課題一覧:
1 > 離婚相談の抜粋において、一郎夫婦は誰と同居しているか答えよ。
2 > 離婚相談の抜粋に基づき、妻が家族から孤立したと述べられている理由を1〜3文で説明せよ。
3 > 離婚相談の抜粋から、「結婚2年目で実家に帰った妻との離婚」を含む語句で始まり「に一人でこもるようになった。」で終わる部分を、一字一句違えずに書き写せ。

原文抜粋:
□ □ □ □

水戸興信所 探偵よろず日記

結婚2年目で実家に帰った妻との離婚

依頼者 青山幹夫(50) 妻 花子(48) 長男 一郎(25)  すべて仮名

相談目的
実家に帰っている一郎の妻 美由紀(24)と協議離婚を成立させること。

相談概要
1 交際中の妻はスポーツ好きの明るい女性だった。結婚して2年になるが、結婚間もなく、しだいに妻の態度が変わってきた。家族の団らんに加わらず(一郎夫婦は両親幹夫・花子と同居)、夫婦の自室に一人でこもるようになった。
2 夜の夫婦関係も拒むようになり、帰宅後や土日でも家族と会話することなく、食事も一人で取るようになり、とにかく口を閉ざしてしまい家族から孤立した。

□ □ □ □

収集データ:
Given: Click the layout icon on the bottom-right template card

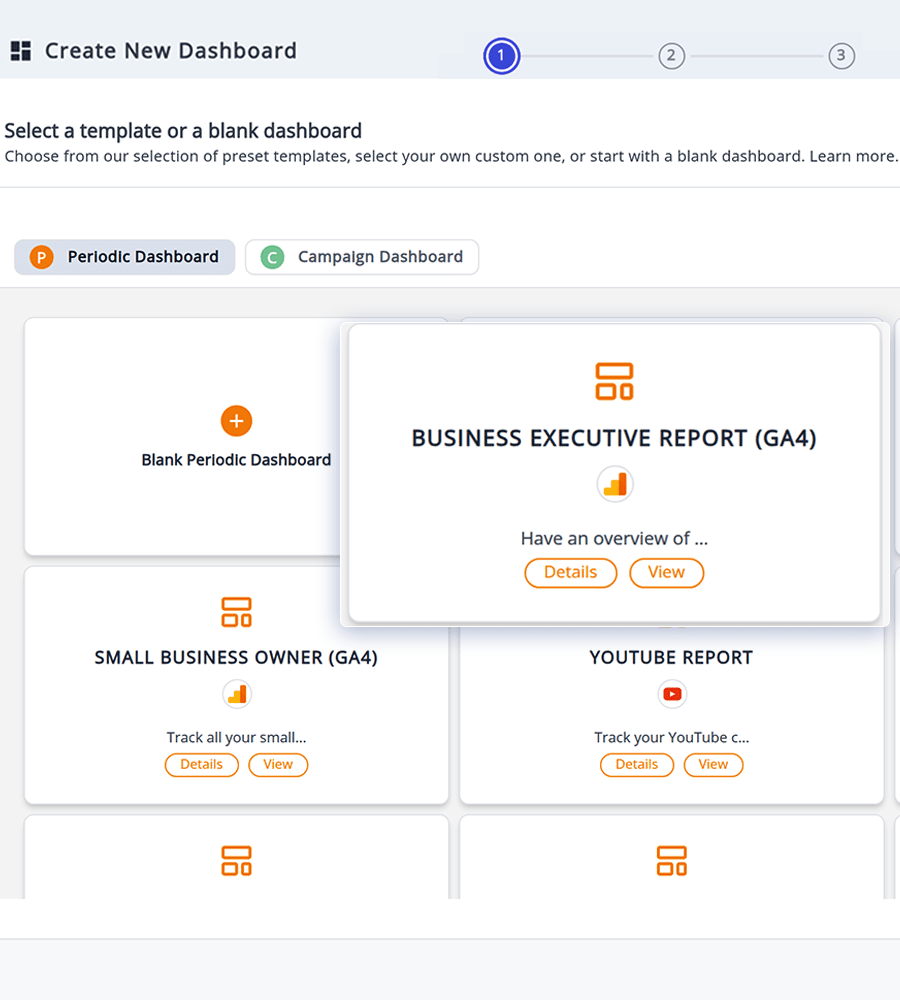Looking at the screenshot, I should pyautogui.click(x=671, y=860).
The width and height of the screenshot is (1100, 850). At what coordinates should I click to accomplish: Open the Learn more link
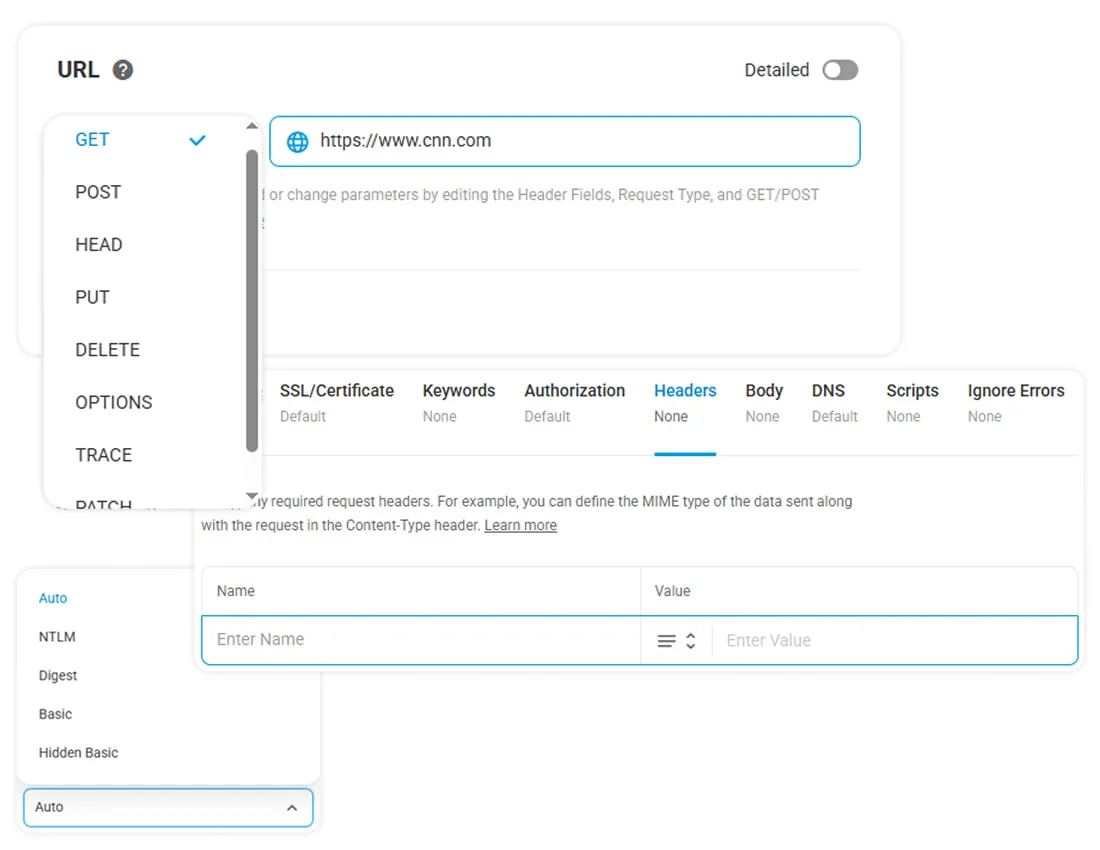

□ □ □ □

解答:
1 > 両親である幹夫・花子と同居している。

2 > 妻は帰宅後や土日でも家族と会話せず、食事も一人で取るようになり、とにかく口を閉ざしてしまった。そのため家族から孤立したと述べられている。

3 >
結婚2年目で実家に帰った妻との離婚

依頼者 青山幹夫(50) 妻 花子(48) 長男 一郎(25)  すべて仮名

相談目的
実家に帰っている一郎の妻 美由紀(24)と協議離婚を成立させること。

相談概要
1 交際中の妻はスポーツ好きの明るい女性だった。結婚して2年になるが、結婚間もなく、しだいに妻の態度が変わってきた。家族の団らんに加わらず(一郎夫婦は両親幹夫・花子と同居)、夫婦の自室に一人でこもるようになった。